From: Stefan Monnier
Subject: Re: A whole lotta auto-saving going
Date: Mon, 11 Jan 2021 13:00:33 -0500
User-agent: Gnus/5.13 (Gnus v5.13) Emacs/28.0.50 (gnu/linux)

>> But the `do_display` argument indicates that if redisplay is needed it
>> can happen without returning from `wait_reading_process_output`.
> Do we get to where that causes redisplay in this case?

I don't know, but we should because the code does pass a true value for
this parameter.

>> > I think a simple solution to this would be to check the time passed
>> > after sit_for returns, and if some of the wait time is left, not call
>> > auto-save.  This would mimic what happened before the offending
>> > changeset.
>> The patch below implements that option.
> Thanks.
> I see you look at the number of bytes read, but what about the case
> that a process exited?

I don't know anything about that case, sorry (i.e.
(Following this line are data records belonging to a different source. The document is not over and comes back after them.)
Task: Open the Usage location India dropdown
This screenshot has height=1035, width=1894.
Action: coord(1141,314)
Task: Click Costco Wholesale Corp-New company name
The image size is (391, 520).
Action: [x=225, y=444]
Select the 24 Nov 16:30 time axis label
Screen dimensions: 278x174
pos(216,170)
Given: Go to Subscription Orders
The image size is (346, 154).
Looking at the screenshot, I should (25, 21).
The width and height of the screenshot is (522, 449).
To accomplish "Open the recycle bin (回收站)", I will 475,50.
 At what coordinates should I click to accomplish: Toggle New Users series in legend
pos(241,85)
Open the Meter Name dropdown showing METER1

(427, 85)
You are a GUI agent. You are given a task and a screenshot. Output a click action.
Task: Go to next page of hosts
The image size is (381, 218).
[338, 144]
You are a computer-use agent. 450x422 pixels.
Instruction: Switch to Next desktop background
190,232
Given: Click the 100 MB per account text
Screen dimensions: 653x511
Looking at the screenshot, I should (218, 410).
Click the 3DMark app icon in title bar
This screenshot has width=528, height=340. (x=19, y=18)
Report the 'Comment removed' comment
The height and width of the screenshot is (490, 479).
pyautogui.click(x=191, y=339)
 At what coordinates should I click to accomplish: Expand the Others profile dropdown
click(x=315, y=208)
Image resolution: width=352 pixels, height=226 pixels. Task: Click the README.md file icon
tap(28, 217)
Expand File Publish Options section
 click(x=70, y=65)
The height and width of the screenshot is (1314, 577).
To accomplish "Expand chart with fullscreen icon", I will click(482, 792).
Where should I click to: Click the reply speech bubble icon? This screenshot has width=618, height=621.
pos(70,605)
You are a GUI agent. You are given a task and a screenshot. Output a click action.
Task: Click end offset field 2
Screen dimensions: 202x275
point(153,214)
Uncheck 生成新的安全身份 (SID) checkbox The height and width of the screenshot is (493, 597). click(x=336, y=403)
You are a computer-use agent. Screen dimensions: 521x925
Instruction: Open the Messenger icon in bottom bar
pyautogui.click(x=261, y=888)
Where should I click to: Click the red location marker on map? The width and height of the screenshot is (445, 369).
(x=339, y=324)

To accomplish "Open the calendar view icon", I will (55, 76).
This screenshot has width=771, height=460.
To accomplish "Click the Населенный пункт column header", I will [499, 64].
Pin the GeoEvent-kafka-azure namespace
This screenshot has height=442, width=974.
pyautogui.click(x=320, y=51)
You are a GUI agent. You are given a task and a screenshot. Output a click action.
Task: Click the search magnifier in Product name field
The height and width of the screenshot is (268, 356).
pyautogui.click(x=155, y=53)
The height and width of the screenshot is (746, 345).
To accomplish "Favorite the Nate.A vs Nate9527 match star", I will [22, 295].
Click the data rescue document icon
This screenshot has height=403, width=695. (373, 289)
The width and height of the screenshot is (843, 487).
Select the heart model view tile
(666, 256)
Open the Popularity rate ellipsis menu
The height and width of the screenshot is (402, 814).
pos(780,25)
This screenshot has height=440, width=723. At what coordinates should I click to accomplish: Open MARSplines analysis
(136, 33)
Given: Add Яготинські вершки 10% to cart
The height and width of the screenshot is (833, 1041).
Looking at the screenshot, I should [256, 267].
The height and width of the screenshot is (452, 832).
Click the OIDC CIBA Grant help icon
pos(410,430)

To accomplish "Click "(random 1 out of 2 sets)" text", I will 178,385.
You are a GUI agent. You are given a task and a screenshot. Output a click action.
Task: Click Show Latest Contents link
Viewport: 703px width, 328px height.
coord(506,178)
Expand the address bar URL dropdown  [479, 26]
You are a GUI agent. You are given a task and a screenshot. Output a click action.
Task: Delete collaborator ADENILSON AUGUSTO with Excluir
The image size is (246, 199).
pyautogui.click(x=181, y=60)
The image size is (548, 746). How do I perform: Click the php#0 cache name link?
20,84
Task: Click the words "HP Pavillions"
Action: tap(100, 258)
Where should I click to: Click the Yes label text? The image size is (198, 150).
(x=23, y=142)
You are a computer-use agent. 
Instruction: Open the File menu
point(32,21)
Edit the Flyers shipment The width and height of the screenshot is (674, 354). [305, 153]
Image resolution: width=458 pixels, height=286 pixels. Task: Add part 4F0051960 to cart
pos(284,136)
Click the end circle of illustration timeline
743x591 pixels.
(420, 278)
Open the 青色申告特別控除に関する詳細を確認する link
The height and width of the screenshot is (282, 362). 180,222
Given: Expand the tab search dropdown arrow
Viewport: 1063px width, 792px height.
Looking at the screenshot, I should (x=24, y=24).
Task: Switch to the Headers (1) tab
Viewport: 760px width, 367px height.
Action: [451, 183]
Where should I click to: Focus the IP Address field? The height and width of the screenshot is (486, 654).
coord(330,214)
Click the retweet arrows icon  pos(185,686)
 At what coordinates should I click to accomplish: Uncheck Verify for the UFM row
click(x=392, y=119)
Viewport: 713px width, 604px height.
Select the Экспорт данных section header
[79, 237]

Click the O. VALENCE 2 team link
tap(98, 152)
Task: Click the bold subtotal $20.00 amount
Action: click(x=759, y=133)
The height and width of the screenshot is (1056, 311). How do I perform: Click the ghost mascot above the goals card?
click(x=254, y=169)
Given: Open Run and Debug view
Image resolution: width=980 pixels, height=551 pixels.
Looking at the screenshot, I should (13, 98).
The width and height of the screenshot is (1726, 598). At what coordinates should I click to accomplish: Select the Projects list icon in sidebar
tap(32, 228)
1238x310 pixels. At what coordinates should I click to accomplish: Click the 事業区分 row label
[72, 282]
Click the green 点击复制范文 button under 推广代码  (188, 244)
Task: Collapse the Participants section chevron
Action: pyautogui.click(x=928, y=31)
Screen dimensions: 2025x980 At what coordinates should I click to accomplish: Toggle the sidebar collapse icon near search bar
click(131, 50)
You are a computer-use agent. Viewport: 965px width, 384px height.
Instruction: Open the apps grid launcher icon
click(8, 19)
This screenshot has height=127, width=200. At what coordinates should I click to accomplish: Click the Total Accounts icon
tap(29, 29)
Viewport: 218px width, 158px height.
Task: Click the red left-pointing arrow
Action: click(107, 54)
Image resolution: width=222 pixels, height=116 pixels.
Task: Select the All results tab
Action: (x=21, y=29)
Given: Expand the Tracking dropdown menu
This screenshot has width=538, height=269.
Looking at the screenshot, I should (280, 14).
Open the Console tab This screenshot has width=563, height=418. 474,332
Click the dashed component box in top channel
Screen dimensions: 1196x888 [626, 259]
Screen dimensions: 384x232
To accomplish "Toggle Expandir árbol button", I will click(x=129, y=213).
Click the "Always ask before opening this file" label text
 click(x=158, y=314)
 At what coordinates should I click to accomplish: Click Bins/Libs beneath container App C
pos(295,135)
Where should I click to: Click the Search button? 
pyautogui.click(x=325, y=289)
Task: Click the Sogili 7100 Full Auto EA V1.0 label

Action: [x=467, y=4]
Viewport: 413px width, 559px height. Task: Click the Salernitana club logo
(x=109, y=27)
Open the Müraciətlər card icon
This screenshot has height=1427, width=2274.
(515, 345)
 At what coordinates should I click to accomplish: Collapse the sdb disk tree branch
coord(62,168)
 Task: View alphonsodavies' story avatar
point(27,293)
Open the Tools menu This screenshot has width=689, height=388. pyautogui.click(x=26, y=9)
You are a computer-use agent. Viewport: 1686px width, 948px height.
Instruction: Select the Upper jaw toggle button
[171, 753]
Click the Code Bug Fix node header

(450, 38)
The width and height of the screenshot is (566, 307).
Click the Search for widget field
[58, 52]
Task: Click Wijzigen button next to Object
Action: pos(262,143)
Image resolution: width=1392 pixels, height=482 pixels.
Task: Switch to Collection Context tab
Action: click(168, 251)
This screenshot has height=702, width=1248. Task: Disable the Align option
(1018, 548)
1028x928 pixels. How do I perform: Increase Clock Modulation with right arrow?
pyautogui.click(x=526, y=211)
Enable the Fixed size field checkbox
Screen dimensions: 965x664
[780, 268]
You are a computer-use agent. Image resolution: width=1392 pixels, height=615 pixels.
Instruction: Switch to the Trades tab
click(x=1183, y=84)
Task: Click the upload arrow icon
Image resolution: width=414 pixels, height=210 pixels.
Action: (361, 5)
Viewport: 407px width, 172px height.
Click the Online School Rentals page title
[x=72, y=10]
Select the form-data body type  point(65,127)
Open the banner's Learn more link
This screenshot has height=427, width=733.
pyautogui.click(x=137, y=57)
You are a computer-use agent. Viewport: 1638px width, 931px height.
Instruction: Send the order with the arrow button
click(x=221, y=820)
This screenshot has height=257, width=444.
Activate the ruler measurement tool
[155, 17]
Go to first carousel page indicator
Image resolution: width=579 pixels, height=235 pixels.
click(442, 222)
I don't know if it
causes `wait_reading_process_output` to exit early).  So ... let me test it.
Hmm... interesting.  I used the current `master` code with the following
base test case:

    src/emacs -Q --eval '(start-process "toto" "*scratch*" "sh" "-c" "while 
sleep 1; do echo hi; done")' ~/tmp/foo.c

This triggers the problem where auto-save is done pretty much after
every keystroke (with ~1s delay).  But if I change that to:

    src/emacs -Q --eval '(add-hook `post-command-hook (lambda () (start-process 
"toto" "*scratch*" "sh" "-c" "sleep 1; echo hi")))' ~/tmp/foo.c

then the problem doesn't seem to occur any more (or rather it still
does, but more rarely, with a pattern I have trouble discerning).
It does occur, OTOH with:

    src/emacs -Q --eval '(add-hook `post-command-hook (lambda () (start-process 
"toto" "*scratch*" "sh" "-c" "sleep 1; echo hi; sleep 1")))' ~/tmp/foo.c

So it looks like running sentinels does not trigger this problem (it
may even avoid it if the sentinel is run "at the same time" as we
receive output).

With the patch applied, none of the above test cases exhibit the problem
of "A whole lotta auto-saving going".

>> There's one other call to `sit_for` which can be affected:
>>
>>        tem0 = sit_for (Vecho_keystrokes, 1, 1);
>>        unbind_to (count, Qnil);
>>        if (EQ (tem0, Qt)
>>            && ! CONSP (Vunread_command_events))
>>          echo_now ();
>>
>> I believe it's an improvement there as well.
>
> Why do you believe that?

Because I remember noticing that the echo-keystrokes output sometimes
was displayed earlier than expected (and that it seemed related to
process output).

> It's a different use case, and I don't think we saw any adverse
> effects there from the removal of the buffer-switch "event".
> Are there any adverse effects?

The fact that echo-keystrokes were displayed earlier than expected was
not a serious issue, so I didn't bother to report it.  But I do think
it's an adverse effect.

This said, the current patch has the inverse effect (just like the old
code): auto-save (and echo-keystrokes) can be delayed (potentially
indefinitely) by process output since the `sit_for` call will only
return nil if we waited until timeout without being interrupted by any
process output.  That's why I think in the long run it would be good to
change `sit_for` so it actually does wait the specified time even when
process output comes in (just like The Elisp `sit-for` function does).